The accuracy of the ranking for a compound approved for an indication is evaluated based on whether another compound approved for the same indication falls within a particular cutoff in the ranked list of similar compounds. Fig. 3 shows the benchmarking accuracies of the CANDO platform, as well as prospective predictions, with an emphasis on seven indications, the predictions for which are currently in the process of being validated in vitro by our collaborators or contract research organizations (CROs), reflecting real-use cases. Any researcher working on these indications can further validate these prospective predictions. Predictions based on preliminary implementations of our approach for some indications, such as malaria, have already been validated and described elsewhere [44,45]. Fig. 3 lists predictions of putative drugs with a confidence and/or concurrence score assigned that can be validated by any researcher working on these indications.

The average accuracy of the benchmarking for all indications is as high as 20%, when the criterion used is based on correctly identifying compounds with the same indication within the top 50 ranked compounds, approximately 12% when using the top ten ranked compounds, and approximately 17% within the top 25 ranked compounds (Fig. 3). Although the benchmarking protocol is applicable to 1439 indications with two or more approved compounds, the CANDO platform is now capable of making prospective predictions for 2030 indications with at least one approved and/or associated compound for therapeutic use, or any indication where the primary structure (sequence) of the proteome causing the pathology is available (such as the proteome of a pathogenic organism). This latter aspect of the CANDO platform has implications for personalized therapeutic development.

▸ **EXERCISE DATA**
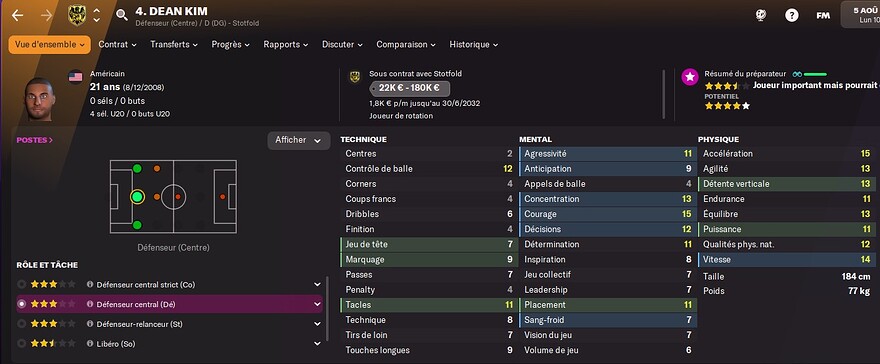Image resolution: width=880 pixels, height=364 pixels.
Task: Go back with the left arrow
Action: pyautogui.click(x=17, y=15)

▸ **TASKS AND EXERCISES**
1. Decide whether each statement agrees with the text on the CANDO platform. Answer yes or no for each, and quote the words of the text that decide it.
(a) Using the top ten ranked compounds, the average benchmarking accuracy is approximately 12%.
(b) The benchmarking protocol applies to 2030 indications.
(c) Predictions for malaria from preliminary implementations of the approach have already been validated.
2. According to the text on the CANDO platform, how is the accuracy of the ranking for a compound approved for an indication evaluated? Answer in one to three sentences.

▸ **ANSWER SECTION**
1.
(a) Yes: "approximately 12% when using the top ten ranked compounds."
(b) No: "the benchmarking protocol is applicable to 1439 indications with two or more approved compounds."
(c) Yes: "Predictions based on preliminary implementations of our approach for some indications, such as malaria, have already been validated and described elsewhere."

2. The evaluation checks whether another compound approved for the same indication falls within a particular cutoff in the ranked list of similar compounds. The cutoffs reported are the top ten, top 25 and top 50 ranked compounds.